- Selected passage
· · ·

New Mexico's gun-death rate
Center for American Progress
New Mexico’s gun-death rate is 40 percent higher than the U.S. average.

Center for American Progress

New Mexico’s gun-death rate is 40 percent higher than the U.S. average.

On Tuesday, two students were flown to Lubbock, Texas, for medical treatment after a seventh-grade student at a Roswell middle school opened fire with a shotgun on a crowd in a gymnasium.

There is still no known motive for the shooting, and officials report the gunman stopped firing when a school staff member approached the student and asked him to put the gun down.

According to the Center for American Progress, New Mexico is the 10th-worst state for gun deaths – a rate 40 percent higher than the U.S. average.

“From 2001 through 2010, 2,932 people were killed by guns in New Mexico,” the Center reports. “That is more than 70 percent more than the number of U.S. combat deaths in the Afghanistan war.”

· · ·

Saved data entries

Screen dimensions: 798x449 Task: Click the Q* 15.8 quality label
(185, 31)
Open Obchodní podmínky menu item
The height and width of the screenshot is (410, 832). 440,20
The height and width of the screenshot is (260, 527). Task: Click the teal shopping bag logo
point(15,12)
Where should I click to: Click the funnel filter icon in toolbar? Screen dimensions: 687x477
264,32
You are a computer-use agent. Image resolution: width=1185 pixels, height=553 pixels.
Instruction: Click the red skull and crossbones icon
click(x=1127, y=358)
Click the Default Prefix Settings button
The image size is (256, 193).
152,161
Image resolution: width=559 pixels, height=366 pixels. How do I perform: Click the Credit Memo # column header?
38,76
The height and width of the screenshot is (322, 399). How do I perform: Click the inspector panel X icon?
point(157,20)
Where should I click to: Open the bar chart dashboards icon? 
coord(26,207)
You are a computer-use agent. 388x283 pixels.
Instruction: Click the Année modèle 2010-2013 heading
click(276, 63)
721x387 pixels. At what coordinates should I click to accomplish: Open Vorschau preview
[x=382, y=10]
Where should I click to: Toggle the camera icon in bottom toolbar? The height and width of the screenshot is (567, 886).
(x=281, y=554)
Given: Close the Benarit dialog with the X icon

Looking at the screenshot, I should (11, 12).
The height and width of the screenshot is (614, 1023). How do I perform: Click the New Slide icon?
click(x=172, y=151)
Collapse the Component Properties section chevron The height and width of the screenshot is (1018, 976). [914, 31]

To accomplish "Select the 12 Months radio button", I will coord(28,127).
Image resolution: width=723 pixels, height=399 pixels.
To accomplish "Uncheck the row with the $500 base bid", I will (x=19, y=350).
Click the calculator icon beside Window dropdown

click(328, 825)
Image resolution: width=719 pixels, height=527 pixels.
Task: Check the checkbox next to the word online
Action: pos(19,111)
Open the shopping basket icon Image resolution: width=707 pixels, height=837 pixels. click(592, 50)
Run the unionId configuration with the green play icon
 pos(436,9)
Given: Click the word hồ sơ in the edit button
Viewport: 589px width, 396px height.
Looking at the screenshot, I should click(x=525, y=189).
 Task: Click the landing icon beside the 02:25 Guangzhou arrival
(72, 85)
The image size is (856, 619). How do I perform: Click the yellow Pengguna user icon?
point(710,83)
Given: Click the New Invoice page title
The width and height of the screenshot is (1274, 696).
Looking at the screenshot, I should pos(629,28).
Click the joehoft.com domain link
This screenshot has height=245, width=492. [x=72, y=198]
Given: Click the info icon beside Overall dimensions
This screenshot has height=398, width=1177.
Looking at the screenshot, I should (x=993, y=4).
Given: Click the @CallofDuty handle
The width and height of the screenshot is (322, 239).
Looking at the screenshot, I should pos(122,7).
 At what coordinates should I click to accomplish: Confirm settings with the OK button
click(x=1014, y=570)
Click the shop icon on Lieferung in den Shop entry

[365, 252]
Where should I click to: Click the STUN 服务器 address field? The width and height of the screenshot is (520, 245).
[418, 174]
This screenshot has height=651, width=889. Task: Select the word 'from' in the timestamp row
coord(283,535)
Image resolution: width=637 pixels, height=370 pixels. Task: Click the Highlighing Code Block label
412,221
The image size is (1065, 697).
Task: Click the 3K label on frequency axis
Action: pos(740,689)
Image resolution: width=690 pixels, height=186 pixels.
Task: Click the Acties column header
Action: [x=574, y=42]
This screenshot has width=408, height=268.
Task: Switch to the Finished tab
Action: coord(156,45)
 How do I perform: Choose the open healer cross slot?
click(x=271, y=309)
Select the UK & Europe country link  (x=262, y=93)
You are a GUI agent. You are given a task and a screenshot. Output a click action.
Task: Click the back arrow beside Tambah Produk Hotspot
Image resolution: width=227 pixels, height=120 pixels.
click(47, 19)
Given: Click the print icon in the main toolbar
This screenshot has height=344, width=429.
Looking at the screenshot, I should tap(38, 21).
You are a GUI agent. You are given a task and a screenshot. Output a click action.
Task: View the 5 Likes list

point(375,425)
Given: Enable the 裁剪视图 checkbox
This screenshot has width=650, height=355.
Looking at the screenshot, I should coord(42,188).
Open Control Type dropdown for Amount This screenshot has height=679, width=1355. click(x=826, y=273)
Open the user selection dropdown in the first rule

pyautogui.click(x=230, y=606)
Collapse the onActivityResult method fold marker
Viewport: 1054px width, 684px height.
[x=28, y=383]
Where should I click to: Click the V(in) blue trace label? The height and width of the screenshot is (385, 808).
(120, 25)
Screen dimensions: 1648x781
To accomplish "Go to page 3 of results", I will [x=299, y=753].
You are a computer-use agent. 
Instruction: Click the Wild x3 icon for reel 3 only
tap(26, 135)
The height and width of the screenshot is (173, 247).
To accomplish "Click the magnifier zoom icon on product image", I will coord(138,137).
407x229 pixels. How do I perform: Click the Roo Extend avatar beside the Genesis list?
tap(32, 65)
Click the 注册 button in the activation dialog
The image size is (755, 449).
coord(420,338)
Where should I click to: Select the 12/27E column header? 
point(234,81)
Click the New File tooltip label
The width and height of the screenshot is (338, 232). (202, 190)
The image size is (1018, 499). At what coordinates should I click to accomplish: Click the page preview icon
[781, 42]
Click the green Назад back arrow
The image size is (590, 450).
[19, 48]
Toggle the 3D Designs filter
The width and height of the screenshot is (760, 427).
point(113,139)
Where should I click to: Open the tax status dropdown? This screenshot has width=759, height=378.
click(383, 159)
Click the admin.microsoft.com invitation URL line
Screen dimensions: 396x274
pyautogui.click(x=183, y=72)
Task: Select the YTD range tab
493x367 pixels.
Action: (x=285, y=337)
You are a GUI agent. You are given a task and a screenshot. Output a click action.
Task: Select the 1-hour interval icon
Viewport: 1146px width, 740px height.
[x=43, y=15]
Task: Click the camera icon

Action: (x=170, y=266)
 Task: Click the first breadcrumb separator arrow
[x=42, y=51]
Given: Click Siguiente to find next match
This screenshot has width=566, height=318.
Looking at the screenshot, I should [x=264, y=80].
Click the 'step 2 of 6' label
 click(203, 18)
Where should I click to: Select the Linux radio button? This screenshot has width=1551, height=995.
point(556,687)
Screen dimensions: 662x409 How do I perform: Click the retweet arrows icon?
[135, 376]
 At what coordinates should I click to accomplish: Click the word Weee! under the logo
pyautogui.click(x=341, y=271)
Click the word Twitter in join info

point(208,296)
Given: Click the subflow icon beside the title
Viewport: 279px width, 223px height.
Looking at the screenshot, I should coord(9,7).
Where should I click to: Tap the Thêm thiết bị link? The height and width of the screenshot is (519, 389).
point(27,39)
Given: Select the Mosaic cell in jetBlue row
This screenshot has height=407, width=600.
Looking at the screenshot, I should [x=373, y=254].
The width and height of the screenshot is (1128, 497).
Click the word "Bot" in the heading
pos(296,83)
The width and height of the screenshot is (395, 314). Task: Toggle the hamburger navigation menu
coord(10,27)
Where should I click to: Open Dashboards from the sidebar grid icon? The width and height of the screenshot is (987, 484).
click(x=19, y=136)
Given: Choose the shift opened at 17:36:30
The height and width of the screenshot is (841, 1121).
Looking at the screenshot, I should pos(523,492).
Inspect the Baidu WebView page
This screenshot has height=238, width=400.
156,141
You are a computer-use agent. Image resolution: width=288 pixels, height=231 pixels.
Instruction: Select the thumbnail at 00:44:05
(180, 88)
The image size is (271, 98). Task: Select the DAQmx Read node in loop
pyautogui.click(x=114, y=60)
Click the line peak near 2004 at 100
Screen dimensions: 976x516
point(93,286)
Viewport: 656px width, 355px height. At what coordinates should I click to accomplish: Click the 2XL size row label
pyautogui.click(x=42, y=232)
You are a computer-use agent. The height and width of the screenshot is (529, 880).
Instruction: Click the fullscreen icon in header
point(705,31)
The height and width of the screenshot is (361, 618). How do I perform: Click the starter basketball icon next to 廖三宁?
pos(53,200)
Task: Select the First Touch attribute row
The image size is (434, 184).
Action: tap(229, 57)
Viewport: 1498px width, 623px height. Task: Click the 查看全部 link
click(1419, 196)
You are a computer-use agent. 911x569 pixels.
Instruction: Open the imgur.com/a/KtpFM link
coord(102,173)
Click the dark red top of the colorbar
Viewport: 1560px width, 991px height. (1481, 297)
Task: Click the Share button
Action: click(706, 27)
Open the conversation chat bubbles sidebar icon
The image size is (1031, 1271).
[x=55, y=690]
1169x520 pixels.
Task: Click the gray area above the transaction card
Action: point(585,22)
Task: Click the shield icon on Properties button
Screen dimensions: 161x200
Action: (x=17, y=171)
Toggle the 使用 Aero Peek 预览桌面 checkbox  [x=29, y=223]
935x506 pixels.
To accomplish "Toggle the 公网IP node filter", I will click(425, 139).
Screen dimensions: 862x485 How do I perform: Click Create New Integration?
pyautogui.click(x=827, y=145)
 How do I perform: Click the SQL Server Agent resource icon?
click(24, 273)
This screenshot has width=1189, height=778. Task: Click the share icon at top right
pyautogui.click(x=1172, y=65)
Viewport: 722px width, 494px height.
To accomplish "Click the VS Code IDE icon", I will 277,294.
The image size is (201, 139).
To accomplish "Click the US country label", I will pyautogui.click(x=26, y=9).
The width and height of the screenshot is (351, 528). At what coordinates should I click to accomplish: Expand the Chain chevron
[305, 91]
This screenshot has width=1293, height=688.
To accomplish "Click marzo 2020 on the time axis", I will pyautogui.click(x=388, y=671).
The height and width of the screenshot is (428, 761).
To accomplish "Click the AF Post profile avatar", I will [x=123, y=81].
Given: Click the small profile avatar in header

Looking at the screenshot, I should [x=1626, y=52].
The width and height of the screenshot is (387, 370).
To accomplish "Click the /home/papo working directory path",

· · ·

- Activity list
a) Using the New Mexico gun-death text, decide whether each statement agrees with it: (i) New Mexico ranks as the 10th-worst state for gun deaths; (ii) the person who opened fire at the Roswell middle school was a seventh-grade student; (iii) officials have identified a motive for the shooting. For each, answer yes or no and quote the deciding words of the text.
b) Repeat everything in the New Mexico gun-death text from "New Mexico's gun-death" down to "rate 40 percent higher than the U.S. average.".
The records are not needed here.

- Solutions to each task
a)
(i) Yes: "New Mexico is the 10th-worst state for gun deaths"
(ii) Yes: "a seventh-grade student at a Roswell middle school opened fire with a shotgun"
(iii) No: "There is still no known motive for the shooting"

b)
New Mexico's gun-death rate
Center for American Progress
New Mexico’s gun-death rate is 40 percent higher than the U.S. average.

Center for American Progress

New Mexico’s gun-death rate is 40 percent higher than the U.S. average.

On Tuesday, two students were flown to Lubbock, Texas, for medical treatment after a seventh-grade student at a Roswell middle school opened fire with a shotgun on a crowd in a gymnasium.

There is still no known motive for the shooting, and officials report the gunman stopped firing when a school staff member approached the student and asked him to put the gun down.

According to the Center for American Progress, New Mexico is the 10th-worst state for gun deaths – a rate 40 percent higher than the U.S. average.